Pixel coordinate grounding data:
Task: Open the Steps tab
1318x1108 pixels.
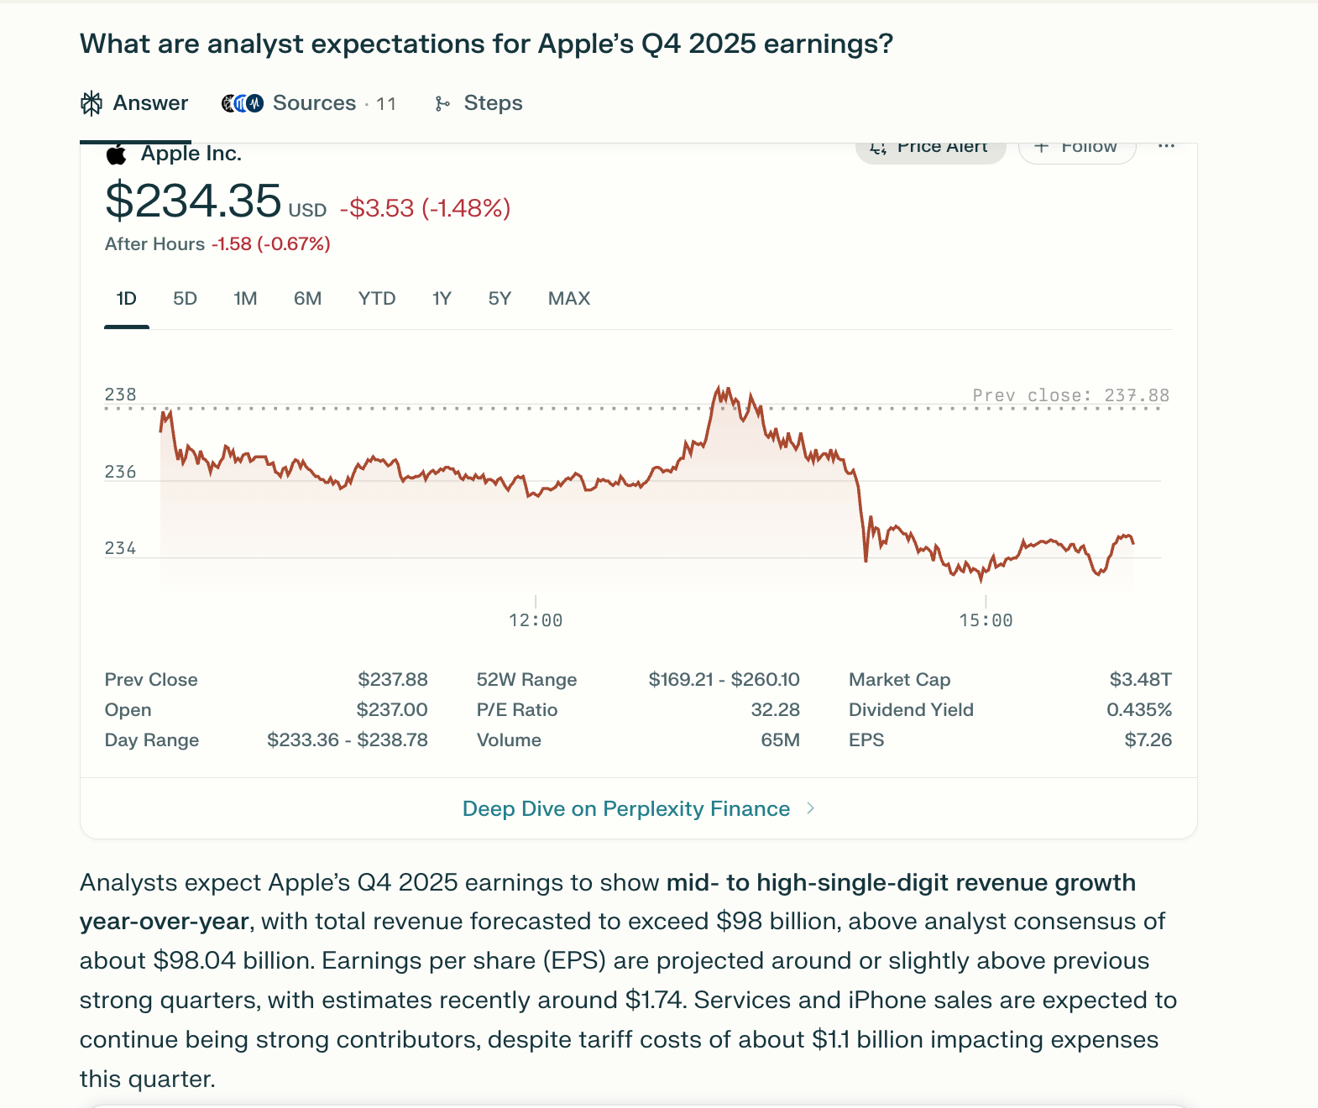Action: click(x=493, y=103)
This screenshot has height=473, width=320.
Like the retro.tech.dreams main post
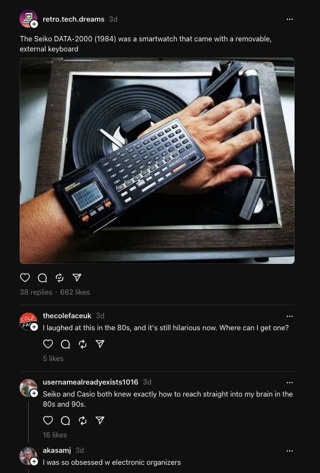pos(25,277)
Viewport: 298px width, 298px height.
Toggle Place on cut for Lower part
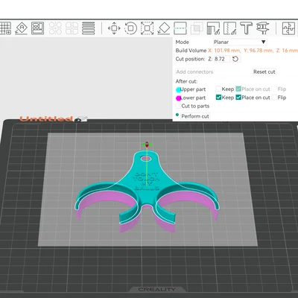click(x=238, y=98)
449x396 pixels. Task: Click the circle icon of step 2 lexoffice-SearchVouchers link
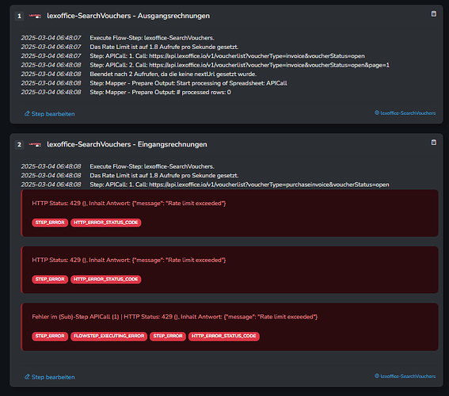tap(377, 376)
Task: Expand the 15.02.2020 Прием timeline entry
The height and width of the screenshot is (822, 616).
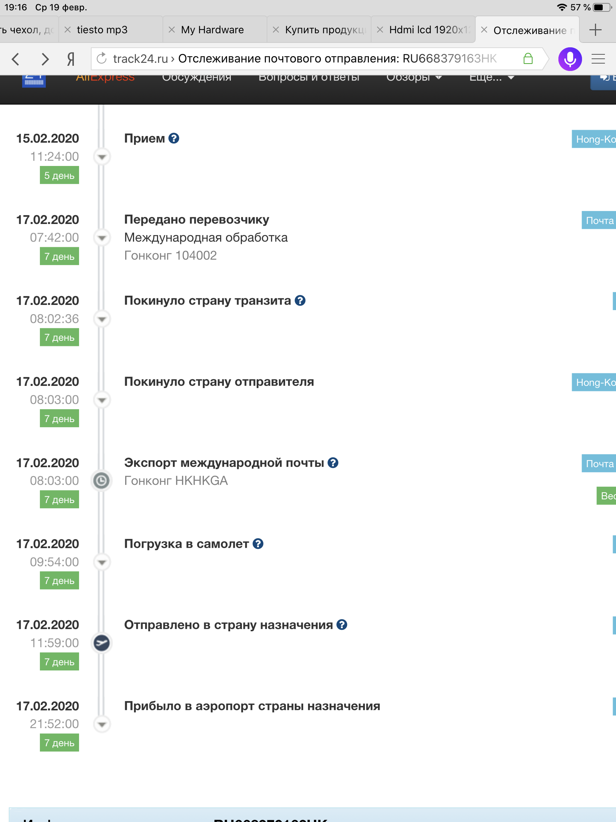Action: pyautogui.click(x=102, y=157)
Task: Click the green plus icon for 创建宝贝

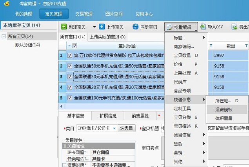Action: pyautogui.click(x=64, y=27)
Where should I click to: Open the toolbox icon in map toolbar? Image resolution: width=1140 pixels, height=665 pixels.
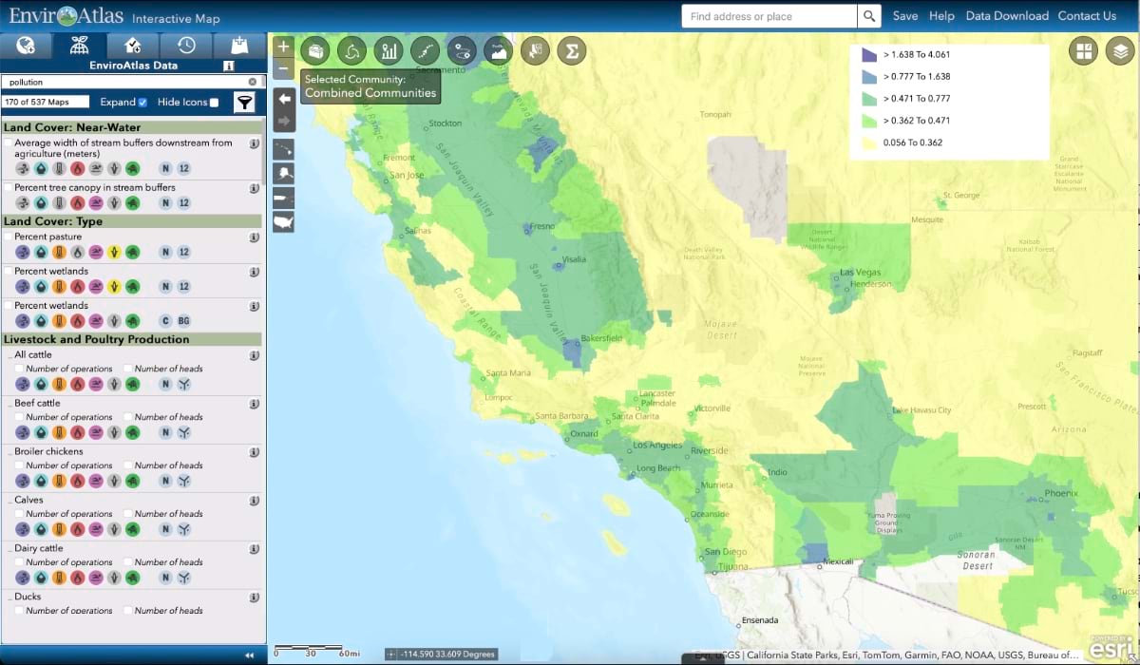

▸ **What the task asks**: Wherever the string "Open" occurs in the entries, copy that whole line.

▸ **Task solution**:
Task: Open the Steps tab
Where should I click to: Open the toolbox icon in map toolbar? Image resolution: width=1140 pixels, height=665 pixels.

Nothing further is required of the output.